A sudden feeling has come over me. One of rest, quiet and relaxation. There is no music playing in the background. Why? Because I deleted all of it. There are no movies that I'm watching nor series following. Why? Because I deleted them, or I'm sick of them. My desk at work is clear. My desk at my apt. is clear. My apartment itself is clean and my towels, laundry, bathroom and bedroom are all folded, tidy and done. Clean. As they should be.
The only things I have to think about now, are school, Sara and my business. My business consists of publicizing myself. School, well, I need to find a curriculum for Grade 2. I might as well keep an eye out for Grade 1 while I'm at it, as well. I'll go visit Sara tonight, with no music, no video. I might even forget my cell phone at my apt. on purpose. It's nice to be free of all these electronics. It reminds me of...

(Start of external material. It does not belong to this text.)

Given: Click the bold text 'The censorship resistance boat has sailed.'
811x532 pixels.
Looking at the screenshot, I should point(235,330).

Nothing. Nothingness. A time when I would just sit back on my bed in my room, in the sun, and just close my eyes and think about the flowers...the ceiling... how many tomato plants I was going to plant in the summer, or what new piano song I should learn.

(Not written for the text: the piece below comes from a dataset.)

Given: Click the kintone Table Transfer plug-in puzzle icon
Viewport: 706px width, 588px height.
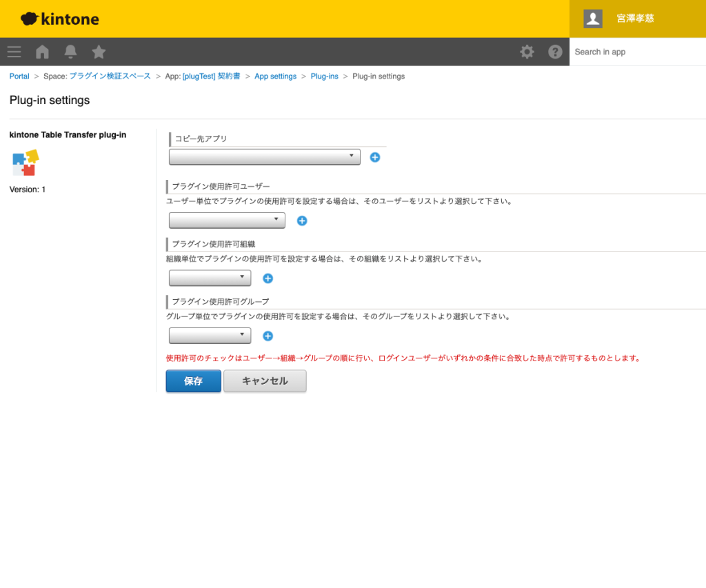Looking at the screenshot, I should (x=26, y=163).
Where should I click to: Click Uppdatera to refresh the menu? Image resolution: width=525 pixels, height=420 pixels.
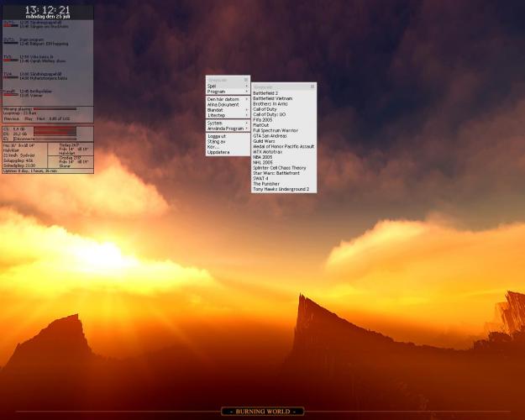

Frankly, my concerns were always very laid back, relaxed and simple. Every time I take something out of my life, I gain a little bit more freedom of thought. I feel myself less bound by the shackles of the "things" that I own. For example, when my bike was stolen while I was living in the plateau of Montreal. Or when I threw away 3 boxes of things before moving to downtown Montreal. Or when I sold or gave away everything I owned except for 2 suitcases which I brought to Korea. Those days... Those times.... Those prolonged periods of time where peaceful. Just like now.

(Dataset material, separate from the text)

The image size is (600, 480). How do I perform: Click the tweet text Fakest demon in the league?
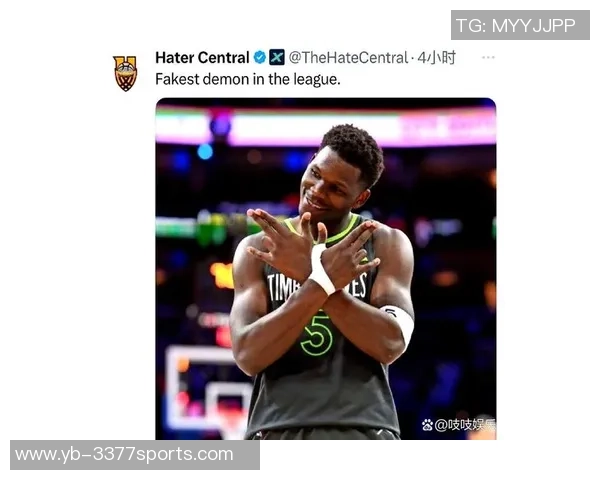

The less things I own, the more peaceful I become. I'd love to walk around town with an iPad in my expensive handbag, and iPhone in my pocket and a $500 coat on my back. But when I think about it... when I really think about the feeling that comes when I get rid of the things that eliminate the worry, I realize the most peaceful moments are ones such as right now. When I can relax, take away the worry, take away all the "things" that make me all tight up.